2
votes

I have a simple spring integration app, where I'm attempting to publish a task to a queue-channel, and then have a worker pick up the task and execute it. (from a pool with multiple concurrent workers available).

I'm finding that the thread pool is quickly exhausted, and tasks are rejected.

Here's my config:

<int:annotation-config />
<task:annotation-driven executor="executor" scheduler="scheduler"/>
<task:executor id="executor" pool-size="5-20" rejection-policy="CALLER_RUNS" />
<task:scheduler id="scheduler" pool-size="5"/>


<int:gateway service-interface="com.example.MyGateway">
    <int:method name="queueForSync" request-channel="worker.channel" />
</int:gateway>
<int:channel id="worker.channel">
    <int:queue />
</int:channel>

<bean class="com.example.WorkerBean" id="workerBean" />
<int:service-activator ref="workerBean" method="doWork" input-channel="worker.channel">
    <int:poller fixed-delay="50" task-executor="executor" receive-timeout="0" />
</int:service-activator>

This question is very similar to another I asked a while back, here. The main difference is that I'm not using an AMQP message broker here, just internal spring message channels.

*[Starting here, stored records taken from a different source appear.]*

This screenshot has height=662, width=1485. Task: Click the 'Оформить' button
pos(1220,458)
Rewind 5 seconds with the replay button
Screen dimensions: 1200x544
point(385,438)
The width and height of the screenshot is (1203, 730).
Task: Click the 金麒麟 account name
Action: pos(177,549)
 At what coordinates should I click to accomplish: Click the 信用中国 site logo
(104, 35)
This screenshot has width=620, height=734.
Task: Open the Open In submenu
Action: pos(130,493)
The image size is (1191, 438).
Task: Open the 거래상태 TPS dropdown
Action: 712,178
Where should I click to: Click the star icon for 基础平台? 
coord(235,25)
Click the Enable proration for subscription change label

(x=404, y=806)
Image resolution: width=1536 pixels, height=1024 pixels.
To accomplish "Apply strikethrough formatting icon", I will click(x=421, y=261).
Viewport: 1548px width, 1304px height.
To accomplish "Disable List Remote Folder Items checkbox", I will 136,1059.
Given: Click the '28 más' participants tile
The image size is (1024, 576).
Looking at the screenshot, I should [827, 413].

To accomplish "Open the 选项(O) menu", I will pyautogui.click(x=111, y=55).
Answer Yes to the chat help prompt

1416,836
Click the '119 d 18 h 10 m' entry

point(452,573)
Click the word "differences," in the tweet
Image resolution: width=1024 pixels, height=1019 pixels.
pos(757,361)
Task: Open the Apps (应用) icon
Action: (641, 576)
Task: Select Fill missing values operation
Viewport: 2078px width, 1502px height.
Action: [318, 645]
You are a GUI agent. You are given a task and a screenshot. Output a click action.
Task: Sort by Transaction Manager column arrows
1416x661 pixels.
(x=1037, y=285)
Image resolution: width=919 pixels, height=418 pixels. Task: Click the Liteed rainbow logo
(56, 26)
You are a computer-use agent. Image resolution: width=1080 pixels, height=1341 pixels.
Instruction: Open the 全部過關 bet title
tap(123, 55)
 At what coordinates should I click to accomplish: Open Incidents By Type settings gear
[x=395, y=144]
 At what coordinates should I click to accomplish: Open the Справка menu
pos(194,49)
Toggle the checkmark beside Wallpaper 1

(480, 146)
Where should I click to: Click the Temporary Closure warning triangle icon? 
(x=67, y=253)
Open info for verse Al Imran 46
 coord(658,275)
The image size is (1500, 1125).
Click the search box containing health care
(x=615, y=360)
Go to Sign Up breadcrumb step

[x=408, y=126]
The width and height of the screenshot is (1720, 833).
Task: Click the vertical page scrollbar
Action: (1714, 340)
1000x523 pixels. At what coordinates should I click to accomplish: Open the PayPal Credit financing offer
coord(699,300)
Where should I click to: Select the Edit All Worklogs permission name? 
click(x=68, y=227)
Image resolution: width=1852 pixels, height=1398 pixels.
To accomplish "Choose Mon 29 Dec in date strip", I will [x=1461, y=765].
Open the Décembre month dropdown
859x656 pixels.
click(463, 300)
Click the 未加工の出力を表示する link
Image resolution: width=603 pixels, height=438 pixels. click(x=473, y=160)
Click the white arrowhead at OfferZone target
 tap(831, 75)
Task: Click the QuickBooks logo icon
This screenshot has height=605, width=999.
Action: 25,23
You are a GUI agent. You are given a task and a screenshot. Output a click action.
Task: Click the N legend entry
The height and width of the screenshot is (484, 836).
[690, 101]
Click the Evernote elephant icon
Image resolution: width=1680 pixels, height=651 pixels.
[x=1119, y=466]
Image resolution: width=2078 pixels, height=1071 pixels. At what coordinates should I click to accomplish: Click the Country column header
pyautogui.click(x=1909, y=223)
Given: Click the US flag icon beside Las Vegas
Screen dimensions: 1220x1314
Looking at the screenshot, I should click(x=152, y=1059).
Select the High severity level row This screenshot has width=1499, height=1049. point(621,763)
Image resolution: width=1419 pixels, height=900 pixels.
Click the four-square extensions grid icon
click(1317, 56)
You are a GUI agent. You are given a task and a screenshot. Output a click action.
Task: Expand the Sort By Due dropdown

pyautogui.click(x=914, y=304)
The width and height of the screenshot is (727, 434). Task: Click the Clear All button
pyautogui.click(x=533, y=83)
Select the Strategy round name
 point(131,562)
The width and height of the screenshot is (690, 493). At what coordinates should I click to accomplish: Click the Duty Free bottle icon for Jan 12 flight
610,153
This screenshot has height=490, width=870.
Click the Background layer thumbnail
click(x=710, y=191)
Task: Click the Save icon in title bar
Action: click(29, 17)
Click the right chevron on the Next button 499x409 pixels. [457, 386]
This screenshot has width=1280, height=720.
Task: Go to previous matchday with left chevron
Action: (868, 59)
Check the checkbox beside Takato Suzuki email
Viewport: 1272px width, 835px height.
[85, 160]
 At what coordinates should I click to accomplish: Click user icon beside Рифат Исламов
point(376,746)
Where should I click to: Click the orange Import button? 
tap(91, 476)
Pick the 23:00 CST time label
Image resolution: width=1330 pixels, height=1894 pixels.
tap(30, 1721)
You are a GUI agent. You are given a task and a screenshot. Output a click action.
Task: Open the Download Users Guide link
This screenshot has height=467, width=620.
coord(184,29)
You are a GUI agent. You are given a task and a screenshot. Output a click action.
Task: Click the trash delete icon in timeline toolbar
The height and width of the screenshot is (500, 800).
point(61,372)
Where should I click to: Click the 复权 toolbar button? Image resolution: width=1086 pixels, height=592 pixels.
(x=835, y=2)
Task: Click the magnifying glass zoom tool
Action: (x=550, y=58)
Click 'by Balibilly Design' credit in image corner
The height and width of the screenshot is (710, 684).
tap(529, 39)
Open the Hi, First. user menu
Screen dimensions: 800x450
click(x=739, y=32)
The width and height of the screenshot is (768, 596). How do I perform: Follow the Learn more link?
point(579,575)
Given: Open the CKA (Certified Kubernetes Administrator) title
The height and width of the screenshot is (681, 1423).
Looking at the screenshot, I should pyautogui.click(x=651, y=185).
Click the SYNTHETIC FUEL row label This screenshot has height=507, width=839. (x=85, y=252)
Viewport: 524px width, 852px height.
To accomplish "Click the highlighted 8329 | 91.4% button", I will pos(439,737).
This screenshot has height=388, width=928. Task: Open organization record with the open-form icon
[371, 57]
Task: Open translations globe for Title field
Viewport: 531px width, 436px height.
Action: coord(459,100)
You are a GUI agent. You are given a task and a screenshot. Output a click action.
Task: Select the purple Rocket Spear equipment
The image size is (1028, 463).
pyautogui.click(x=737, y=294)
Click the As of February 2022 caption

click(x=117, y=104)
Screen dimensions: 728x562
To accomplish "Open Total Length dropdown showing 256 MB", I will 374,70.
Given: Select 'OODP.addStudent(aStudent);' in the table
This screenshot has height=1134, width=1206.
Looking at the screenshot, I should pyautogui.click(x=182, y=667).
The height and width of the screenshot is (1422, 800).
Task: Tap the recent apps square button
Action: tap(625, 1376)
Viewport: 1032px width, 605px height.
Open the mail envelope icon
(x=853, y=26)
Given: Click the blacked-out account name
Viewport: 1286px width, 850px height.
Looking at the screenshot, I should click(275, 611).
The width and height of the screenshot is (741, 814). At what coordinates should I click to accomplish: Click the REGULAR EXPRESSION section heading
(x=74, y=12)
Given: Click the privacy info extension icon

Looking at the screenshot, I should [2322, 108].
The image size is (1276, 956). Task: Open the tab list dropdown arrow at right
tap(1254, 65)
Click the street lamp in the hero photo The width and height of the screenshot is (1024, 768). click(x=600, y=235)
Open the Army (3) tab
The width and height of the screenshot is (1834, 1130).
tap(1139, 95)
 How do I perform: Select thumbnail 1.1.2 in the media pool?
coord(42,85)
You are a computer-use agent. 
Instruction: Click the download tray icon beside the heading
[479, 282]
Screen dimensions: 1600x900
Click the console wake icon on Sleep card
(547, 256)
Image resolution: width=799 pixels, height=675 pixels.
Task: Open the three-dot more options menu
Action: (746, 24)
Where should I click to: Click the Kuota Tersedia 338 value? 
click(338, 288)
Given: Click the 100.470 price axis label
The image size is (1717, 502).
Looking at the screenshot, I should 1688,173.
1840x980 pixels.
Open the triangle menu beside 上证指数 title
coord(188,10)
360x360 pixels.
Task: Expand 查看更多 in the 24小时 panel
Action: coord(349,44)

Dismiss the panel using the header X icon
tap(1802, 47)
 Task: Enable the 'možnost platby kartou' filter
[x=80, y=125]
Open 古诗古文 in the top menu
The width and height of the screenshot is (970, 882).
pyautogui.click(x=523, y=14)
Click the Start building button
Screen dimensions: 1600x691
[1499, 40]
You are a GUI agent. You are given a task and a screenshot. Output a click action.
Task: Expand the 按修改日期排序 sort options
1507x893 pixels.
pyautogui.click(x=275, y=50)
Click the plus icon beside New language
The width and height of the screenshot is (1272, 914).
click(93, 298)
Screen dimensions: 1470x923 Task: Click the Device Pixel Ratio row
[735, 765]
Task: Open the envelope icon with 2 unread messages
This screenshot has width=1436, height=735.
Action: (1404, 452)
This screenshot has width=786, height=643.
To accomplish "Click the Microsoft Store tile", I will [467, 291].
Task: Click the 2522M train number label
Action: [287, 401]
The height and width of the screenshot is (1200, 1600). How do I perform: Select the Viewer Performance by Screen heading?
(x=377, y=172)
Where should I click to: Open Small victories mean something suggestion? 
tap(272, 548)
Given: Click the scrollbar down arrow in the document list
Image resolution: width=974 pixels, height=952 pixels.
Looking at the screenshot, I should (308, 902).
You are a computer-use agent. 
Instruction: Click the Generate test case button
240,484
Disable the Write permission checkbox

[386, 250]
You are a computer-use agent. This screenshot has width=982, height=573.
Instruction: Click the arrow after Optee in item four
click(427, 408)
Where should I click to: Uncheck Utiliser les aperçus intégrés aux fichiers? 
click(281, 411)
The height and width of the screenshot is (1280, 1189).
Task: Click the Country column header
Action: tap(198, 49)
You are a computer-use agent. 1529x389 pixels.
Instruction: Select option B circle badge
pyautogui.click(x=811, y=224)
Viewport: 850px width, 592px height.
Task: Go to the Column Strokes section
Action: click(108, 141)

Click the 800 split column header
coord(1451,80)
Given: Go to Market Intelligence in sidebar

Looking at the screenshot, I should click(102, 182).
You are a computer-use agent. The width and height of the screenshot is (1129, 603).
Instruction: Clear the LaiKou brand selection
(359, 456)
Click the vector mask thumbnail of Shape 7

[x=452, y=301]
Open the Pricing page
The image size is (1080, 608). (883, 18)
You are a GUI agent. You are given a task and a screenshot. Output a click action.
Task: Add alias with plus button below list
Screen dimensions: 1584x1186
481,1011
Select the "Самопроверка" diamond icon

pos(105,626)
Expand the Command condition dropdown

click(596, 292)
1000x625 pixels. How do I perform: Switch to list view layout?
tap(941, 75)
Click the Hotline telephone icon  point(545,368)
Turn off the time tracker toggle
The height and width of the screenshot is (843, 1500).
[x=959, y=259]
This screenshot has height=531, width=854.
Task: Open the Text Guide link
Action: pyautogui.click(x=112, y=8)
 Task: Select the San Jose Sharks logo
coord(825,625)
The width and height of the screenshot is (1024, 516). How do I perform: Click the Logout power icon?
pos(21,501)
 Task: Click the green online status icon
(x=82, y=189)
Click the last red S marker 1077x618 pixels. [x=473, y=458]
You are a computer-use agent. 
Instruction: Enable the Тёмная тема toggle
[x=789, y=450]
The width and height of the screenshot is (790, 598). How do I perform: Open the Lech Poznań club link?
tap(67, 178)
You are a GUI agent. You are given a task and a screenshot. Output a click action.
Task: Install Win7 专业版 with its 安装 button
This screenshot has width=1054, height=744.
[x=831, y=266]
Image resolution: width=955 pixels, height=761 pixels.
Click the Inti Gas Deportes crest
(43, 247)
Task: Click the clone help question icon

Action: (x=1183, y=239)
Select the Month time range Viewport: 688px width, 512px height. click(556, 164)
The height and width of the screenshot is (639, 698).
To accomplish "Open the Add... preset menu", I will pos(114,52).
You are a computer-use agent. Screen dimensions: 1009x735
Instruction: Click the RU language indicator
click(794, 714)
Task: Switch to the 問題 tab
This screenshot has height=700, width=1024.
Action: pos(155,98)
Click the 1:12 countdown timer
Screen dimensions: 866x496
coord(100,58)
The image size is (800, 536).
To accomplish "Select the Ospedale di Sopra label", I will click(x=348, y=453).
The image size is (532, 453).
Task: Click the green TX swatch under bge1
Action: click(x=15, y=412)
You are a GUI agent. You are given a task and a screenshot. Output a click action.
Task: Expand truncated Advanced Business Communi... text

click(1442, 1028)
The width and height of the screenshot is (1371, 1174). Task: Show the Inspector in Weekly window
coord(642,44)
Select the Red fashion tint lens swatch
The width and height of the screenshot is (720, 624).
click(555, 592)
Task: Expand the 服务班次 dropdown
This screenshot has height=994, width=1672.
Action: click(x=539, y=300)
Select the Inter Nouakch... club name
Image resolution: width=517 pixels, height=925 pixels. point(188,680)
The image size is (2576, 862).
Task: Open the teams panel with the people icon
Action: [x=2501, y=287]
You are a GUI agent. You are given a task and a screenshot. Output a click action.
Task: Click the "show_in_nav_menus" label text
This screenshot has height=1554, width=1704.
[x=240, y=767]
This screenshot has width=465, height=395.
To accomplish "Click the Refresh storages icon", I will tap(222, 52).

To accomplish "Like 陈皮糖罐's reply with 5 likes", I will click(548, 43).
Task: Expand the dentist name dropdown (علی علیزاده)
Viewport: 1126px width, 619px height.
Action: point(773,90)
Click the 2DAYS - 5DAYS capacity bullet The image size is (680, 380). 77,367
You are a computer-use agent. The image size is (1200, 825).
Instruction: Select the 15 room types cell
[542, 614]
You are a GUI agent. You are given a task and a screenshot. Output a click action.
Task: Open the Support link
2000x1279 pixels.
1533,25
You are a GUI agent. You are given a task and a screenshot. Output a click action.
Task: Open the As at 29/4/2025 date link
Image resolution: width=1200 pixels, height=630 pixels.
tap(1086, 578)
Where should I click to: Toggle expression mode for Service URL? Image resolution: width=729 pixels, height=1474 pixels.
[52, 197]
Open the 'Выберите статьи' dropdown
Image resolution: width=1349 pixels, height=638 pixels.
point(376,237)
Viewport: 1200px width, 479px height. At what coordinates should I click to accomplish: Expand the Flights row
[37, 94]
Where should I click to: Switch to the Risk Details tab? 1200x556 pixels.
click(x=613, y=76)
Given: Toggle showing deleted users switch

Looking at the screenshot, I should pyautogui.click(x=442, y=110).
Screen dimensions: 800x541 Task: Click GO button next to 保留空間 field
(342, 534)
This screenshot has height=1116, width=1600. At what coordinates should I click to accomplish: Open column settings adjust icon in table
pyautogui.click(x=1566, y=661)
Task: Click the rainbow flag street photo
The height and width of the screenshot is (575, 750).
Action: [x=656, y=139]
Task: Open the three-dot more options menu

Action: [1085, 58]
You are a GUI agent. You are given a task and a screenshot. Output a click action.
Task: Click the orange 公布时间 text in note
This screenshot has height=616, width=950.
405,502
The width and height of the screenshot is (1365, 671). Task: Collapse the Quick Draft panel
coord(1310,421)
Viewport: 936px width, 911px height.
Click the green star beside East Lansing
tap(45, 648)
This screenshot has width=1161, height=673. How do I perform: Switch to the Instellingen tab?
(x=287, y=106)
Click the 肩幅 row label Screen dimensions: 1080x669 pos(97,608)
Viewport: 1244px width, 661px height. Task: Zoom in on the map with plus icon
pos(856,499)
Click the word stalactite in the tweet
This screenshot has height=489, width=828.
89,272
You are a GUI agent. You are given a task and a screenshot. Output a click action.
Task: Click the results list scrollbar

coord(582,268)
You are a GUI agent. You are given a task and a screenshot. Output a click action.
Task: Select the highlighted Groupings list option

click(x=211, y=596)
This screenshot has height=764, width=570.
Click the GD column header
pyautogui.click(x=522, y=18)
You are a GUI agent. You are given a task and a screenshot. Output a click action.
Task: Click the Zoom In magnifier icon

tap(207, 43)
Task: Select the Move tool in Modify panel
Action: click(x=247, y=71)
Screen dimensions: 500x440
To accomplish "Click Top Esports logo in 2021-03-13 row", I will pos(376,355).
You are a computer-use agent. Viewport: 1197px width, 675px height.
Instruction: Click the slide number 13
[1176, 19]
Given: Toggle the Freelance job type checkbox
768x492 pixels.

I haven't been able to find an an analogy for the concurrent-consumer concept in vanilla spring channels.

Moreover, I've adopted Gary Russell's suggested config:

To avoid this, simply set the receive-timeout to 0 on the <poller/>

Despite that, I'm still getting the pool exhausted.

What's the correct configuration for this goal?

As an aside - two other smells here suggest that my config is wrong:

  • Why am I getting rejected exceptions when the rejection-policy is CALLER_RUNS?
  • The exceptions start occurring when the queued tasks = 1000. Given there's no queue-capacity on the executor, shouldn't the queue be unbounded?

Exception stack trace shown:

[Mon Dec 2013 17:44:57.172] ERROR [task-scheduler-6] (org.springframework.integration.handler.LoggingHandler:126) - org.springframework.core.task.TaskRejectedException: Executor [java.util.concurrent.ThreadPoolExecutor@48e83911[Running, pool size = 20, active threads = 20, queued tasks = 1000, completed tasks = 48]] did not accept task: org.springframework.integration.util.ErrorHandlingTaskExecutor$1@a5798e
    at org.springframework.scheduling.concurrent.ThreadPoolTaskExecutor.execute(ThreadPoolTaskExecutor.java:244)
    at org.springframework.integration.util.ErrorHandlingTaskExecutor.execute(ErrorHandlingTaskExecutor.java:49)
    at org.springframework.integration.endpoint.AbstractPollingEndpoint$Poller.run(AbstractPollingEndpoint.java:231)
    at org.springframework.scheduling.support.DelegatingErrorHandlingRunnable.run(DelegatingErrorHandlingRunnable.java:53)
    at org.springframework.scheduling.concurrent.ReschedulingRunnable.run(ReschedulingRunnable.java:81)
    at java.util.concurrent.Executors$RunnableAdapter.call(Executors.java:471)
    at java.util.concurrent.FutureTask.run(FutureTask.java:262)
    at java.util.concurrent.ScheduledThreadPoolExecutor$ScheduledFutureTask.access$201(ScheduledThreadPoolExecutor.java:178)
    at java.util.concurrent.ScheduledThreadPoolExecutor$ScheduledFutureTask.run(ScheduledThreadPoolExecutor.java:292)
    at java.util.concurrent.ThreadPoolExecutor.runWorker(ThreadPoolExecutor.java:1145)
    at java.util.concurrent.ThreadPoolExecutor$Worker.run(ThreadPoolExecutor.java:615)
    at java.lang.Thread.run(Thread.java:744)
Caused by: java.util.concurrent.RejectedExecutionException: Task org.springframework.integration.util.ErrorHandlingTaskExecutor$1@a5798e rejected from java.util.concurrent.ThreadPoolExecutor@48e83911[Running, pool size = 20, active threads = 20, queued tasks = 1000, completed tasks = 48]
    at java.util.concurrent.ThreadPoolExecutor$AbortPolicy.rejectedExecution(ThreadPoolExecutor.java:2048)
    at java.util.concurrent.ThreadPoolExecutor.reject(ThreadPoolExecutor.java:821)
    at java.util.concurrent.ThreadPoolExecutor.execute(ThreadPoolExecutor.java:1372)
    at org.springframework.scheduling.concurrent.ThreadPoolTaskExecutor.execute(ThreadPoolTaskExecutor.java:241)
    ... 11 more
1
Downvoter - care to comment why? - Marty Pitt

1 Answers

0
votes

Best guess is you have another executor bean somewhere else in the context.

Turn on debug logging and look for ...DefaultListableBeanFactory] Overriding bean definition for bean 'executor'.

The default queue capacity is Integer.MAX_VALUE.